The Fellowship / Fellows / sm / Why I joined the FSFE
sm
|21. julio 2006
|As this is my first post to the Free Software Foundation Europe website it seems fitting that I start my story at the beginning. Why have I decided to join the ranks of the FSFE and take up the offer of a Fellowship?
To be honest it hasn't been a hard choice. Since I've been interested in Free Software (about 7 years) the FSF has been in my mind as an example to follow. Studying how GNU/Linux worked back when I first gained interest in Free Operating Systems was quite an experience.
Starting on Caldera Linux in 1999 (which allowed me to play Tetris whilst the installer did it's job - and boy, did I have to reinstall a lot) gave the user the impression that there was a huge amount of potential available but the user had to make a lot of compromises. Compromises in the way that you had to do without a lot of the luxuries given to users of Microsoft Windows 98 or NT 4 (which was the MS flavour of that time) in terms of multimedia, mobile computing and rich client applications.
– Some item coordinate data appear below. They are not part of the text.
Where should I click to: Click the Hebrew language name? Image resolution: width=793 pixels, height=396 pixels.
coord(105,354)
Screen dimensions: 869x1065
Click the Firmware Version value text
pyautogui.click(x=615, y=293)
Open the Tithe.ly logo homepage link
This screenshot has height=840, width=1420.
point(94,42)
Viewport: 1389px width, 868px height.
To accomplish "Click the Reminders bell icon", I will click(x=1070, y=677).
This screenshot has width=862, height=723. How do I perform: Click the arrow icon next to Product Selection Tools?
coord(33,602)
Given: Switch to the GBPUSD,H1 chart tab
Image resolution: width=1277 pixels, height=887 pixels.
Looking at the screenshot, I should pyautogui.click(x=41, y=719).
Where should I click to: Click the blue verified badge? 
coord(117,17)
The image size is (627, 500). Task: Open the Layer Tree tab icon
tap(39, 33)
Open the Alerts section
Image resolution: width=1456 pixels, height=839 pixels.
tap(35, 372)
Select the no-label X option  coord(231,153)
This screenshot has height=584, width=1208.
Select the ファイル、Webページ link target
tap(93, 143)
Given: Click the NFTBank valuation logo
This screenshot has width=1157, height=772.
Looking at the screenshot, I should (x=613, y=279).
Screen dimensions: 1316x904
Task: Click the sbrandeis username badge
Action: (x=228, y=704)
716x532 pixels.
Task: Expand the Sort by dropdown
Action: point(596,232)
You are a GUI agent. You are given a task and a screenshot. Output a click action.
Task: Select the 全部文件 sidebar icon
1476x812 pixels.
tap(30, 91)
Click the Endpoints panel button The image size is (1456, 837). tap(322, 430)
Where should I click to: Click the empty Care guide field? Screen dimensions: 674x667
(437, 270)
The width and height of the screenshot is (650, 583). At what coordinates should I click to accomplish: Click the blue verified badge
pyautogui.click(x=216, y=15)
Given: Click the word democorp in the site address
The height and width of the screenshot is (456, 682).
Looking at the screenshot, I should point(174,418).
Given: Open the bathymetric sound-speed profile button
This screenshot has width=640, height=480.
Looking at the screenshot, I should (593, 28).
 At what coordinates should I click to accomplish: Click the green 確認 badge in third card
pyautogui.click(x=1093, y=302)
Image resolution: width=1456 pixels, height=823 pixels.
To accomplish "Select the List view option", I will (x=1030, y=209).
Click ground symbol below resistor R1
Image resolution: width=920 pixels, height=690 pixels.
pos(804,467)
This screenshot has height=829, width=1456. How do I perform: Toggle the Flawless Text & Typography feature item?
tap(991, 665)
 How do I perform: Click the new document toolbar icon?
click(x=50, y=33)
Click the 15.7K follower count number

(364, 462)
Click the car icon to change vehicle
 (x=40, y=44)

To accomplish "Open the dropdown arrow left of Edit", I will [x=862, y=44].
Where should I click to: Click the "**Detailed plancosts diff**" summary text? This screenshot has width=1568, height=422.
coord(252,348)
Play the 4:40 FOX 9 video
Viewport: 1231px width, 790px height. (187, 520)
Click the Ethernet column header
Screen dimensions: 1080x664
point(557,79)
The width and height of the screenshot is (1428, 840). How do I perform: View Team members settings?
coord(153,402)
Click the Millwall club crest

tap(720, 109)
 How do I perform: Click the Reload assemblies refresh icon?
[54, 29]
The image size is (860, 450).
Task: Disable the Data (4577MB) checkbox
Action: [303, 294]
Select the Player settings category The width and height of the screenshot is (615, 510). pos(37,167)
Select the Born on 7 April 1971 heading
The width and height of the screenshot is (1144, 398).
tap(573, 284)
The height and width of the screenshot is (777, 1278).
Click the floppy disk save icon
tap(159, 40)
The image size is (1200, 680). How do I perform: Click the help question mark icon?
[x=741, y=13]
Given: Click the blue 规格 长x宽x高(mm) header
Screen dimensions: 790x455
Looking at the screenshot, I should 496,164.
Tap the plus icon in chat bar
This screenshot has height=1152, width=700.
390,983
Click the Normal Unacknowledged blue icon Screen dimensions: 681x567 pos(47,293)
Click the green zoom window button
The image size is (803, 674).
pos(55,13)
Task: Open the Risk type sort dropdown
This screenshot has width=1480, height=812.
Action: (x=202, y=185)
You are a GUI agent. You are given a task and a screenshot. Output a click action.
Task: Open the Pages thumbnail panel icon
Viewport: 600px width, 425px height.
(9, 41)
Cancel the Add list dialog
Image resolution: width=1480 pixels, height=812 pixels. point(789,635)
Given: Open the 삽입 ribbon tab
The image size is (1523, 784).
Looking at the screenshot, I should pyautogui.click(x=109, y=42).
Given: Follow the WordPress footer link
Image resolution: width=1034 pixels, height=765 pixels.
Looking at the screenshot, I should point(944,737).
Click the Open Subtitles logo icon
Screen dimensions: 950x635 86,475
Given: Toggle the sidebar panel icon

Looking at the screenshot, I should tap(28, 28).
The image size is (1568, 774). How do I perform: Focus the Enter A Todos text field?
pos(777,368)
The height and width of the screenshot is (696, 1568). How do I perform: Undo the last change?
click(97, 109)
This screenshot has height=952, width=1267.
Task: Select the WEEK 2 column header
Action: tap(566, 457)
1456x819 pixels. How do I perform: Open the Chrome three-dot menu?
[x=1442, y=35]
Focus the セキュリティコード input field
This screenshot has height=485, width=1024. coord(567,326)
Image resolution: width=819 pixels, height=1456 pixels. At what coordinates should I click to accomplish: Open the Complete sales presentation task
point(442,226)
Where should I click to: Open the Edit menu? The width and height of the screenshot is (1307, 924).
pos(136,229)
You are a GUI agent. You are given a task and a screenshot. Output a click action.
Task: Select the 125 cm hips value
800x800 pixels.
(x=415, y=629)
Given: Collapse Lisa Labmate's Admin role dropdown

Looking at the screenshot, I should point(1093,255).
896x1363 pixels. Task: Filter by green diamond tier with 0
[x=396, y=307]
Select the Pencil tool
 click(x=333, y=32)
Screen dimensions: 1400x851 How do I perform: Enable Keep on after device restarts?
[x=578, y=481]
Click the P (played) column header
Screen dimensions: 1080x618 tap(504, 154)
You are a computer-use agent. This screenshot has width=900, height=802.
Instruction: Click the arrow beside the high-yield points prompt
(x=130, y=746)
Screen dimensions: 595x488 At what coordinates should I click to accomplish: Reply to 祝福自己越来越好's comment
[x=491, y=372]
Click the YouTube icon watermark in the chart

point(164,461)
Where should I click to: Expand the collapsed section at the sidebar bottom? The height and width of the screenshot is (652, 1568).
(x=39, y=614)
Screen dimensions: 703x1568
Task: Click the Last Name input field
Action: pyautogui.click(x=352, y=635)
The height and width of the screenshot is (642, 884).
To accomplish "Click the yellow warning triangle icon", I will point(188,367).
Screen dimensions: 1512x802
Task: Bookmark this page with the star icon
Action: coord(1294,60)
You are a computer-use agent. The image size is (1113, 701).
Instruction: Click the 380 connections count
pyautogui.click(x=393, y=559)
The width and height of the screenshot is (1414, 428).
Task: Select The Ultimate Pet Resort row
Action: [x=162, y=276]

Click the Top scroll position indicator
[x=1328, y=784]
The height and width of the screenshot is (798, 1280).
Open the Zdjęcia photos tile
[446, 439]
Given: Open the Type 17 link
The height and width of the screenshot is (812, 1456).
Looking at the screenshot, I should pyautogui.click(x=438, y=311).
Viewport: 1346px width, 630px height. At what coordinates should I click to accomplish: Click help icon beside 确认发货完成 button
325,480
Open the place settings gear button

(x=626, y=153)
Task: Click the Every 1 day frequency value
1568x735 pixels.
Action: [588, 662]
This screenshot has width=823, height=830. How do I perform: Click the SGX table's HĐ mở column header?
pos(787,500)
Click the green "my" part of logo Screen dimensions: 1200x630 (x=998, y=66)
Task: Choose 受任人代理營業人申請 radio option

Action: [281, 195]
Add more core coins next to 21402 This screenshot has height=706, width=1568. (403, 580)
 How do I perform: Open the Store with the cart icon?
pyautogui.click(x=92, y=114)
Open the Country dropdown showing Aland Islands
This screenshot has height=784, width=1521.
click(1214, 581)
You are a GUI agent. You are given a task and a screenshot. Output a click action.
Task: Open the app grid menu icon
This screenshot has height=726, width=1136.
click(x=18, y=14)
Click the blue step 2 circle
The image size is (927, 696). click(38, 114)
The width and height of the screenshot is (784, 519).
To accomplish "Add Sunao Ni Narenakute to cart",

Today, as a member of a GNU/Linux User Group[0], we see users coming into the Free Software and Open Source communities excited about the rich, smooth experience of Ubuntu or SUSE. They love the usability, the multimedia experience and the ability to run a fully functional desktop without either paying a months salary (at least!) in licence fees or having to risk running unlicenced copies of proprietary office applications and so on. This new intake of users have come into the Free Software Community at a great time - they may never know the joys of running Gnome 1.x on an ancient version of Red Hat :-)
However - they are also being asked to make compromises. These compromises are related to their Freedom rather than functionality. They are asked to use proprietary graphics card drivers, proprietary applications and DRM-crippled formats and it is here where I see the FSF/FSFE playing a crucial role.
Being an advocate of Free Software and Free Standards I wish to do my small part of keeping the community going and spreading awareness of the issues that challenge the rights of developers and users. (It recently dawned on my that the "hobbyist" standard of code I can produce is unlikely to change the world, so I might as well focus on making a difference where I am more able)
I live in London (to the east of the city on the Essex/London border) with my family and I'm currently employed in a large advertising corporation.